NERDMANTrojaner kapert VS-Code-Plugin mit 2 Millionen Downloads
Entwickler aufgepasst: Eine populäre VS-Code-Erweiterung wurde gekapert und klaut jetzt eure Passwörter. Supply-Chain-Angriff der übelsten Sorte.
Was konkret passiert ist
Angreifer haben sich Zugriff auf die Nx-Console-Erweiterung (Registrierungsname: `rwl.angular-console`) im offiziellen Microsoft VS Code Marketplace verschafft. Über ein kompromittiertes Update schleusten sie Schadcode ein.
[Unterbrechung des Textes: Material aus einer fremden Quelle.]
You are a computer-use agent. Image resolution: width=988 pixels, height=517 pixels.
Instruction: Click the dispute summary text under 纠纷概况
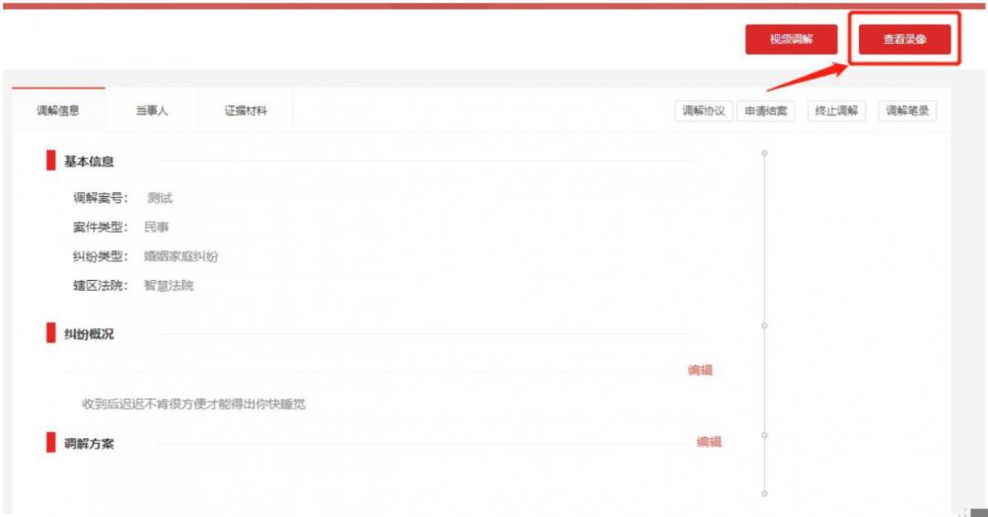click(x=193, y=404)
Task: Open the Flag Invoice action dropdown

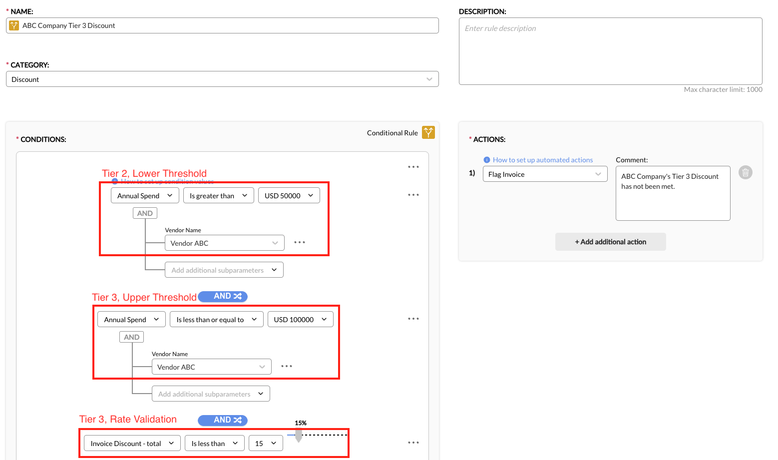Action: tap(545, 174)
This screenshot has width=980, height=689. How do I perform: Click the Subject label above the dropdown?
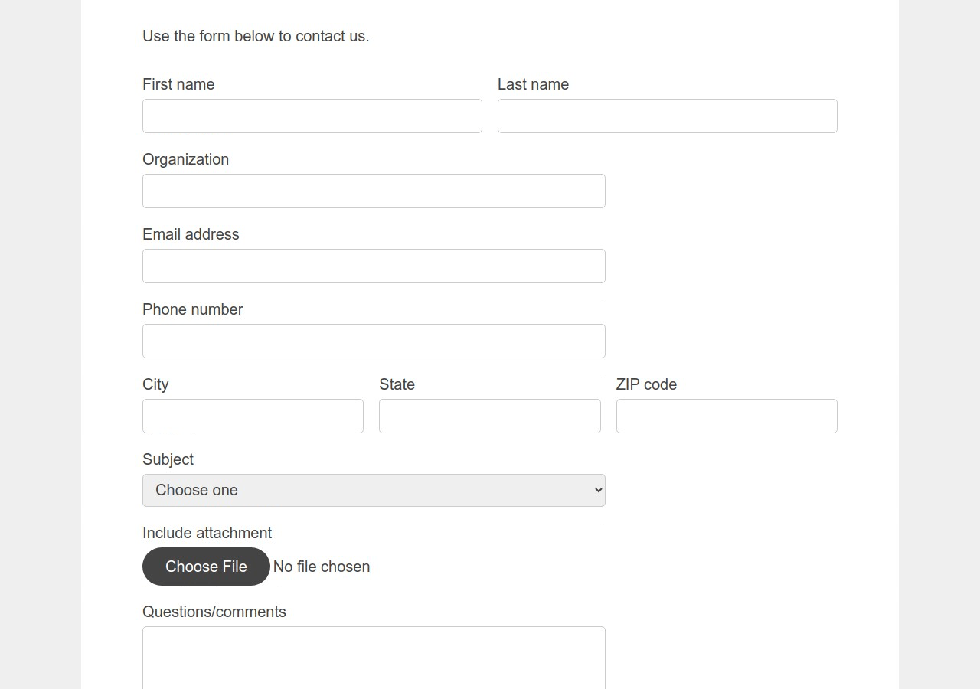(168, 459)
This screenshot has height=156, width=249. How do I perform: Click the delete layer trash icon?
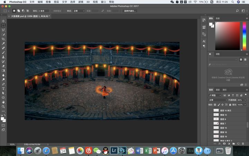(243, 144)
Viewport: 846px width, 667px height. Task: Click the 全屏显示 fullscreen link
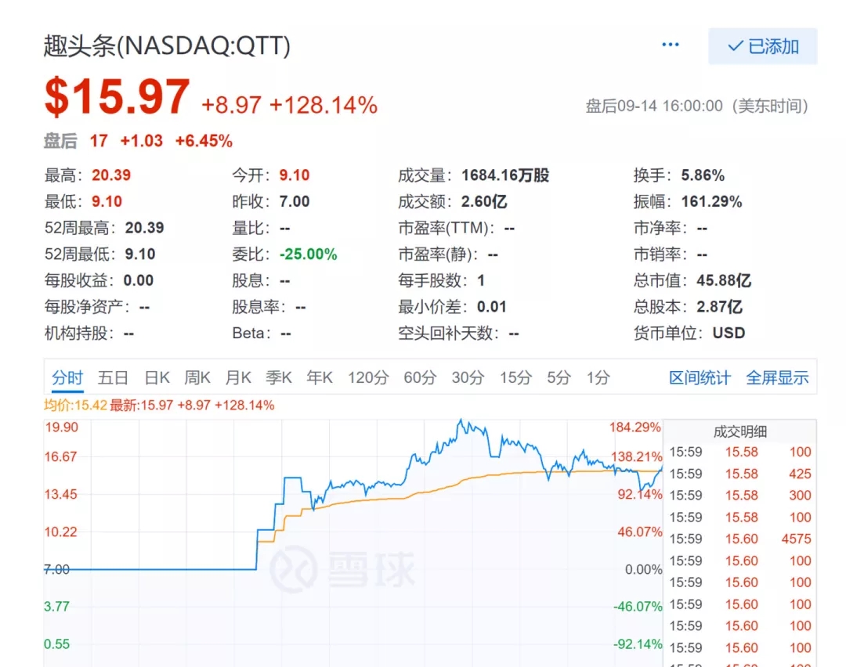[777, 378]
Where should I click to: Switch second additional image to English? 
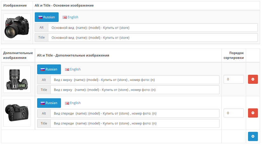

Ziel: Passwörter und Credentials direkt vom Entwickler-Rechner abgreifen.
Die Zahlen zum Vorfall
- 2 Mio.+** — Downloads der betroffenen Extension
- 1** — offizieller Marketplace (Microsoft VS Code) als Einfallstor
- 0** — Warnungen vorab für Nutzer
Warum das richtig wehtut
Wer als Entwickler arbeitet, hat auf seinem Rechner alles: SSH-Keys, API-Tokens, Datenbank-Zugänge, Cloud-Credentials. Ein einziges infiziertes Plugin reicht, um ganze Firmen-Infrastrukturen zu kompromittieren. Lieferkettenangriffe über IDEs sind der Albtraum jedes CISO.
So schützt ihr euch jetzt
- Sofort prüfen:** Ist `rwl.angular-console` installiert? Deinstallieren.
- Passwörter rotieren:** Alle Credentials, die in den letzten Wochen am Rechner lagen.
- SSH-Keys neu generieren:** Lieber einmal zu viel als zu wenig.
- Extension-Updates:** Künftig kritisch prüfen, nicht blind durchwinken.
💡 Was das bedeutet
Der VS Code Marketplace ist zum bevorzugten Jagdrevier für Angreifer geworden. Microsoft prüft Extensions nicht annähernd so streng wie Apple den App Store. Solange das so bleibt, sind Entwickler-Tools die schwächste Stelle der gesamten Software-Lieferkette.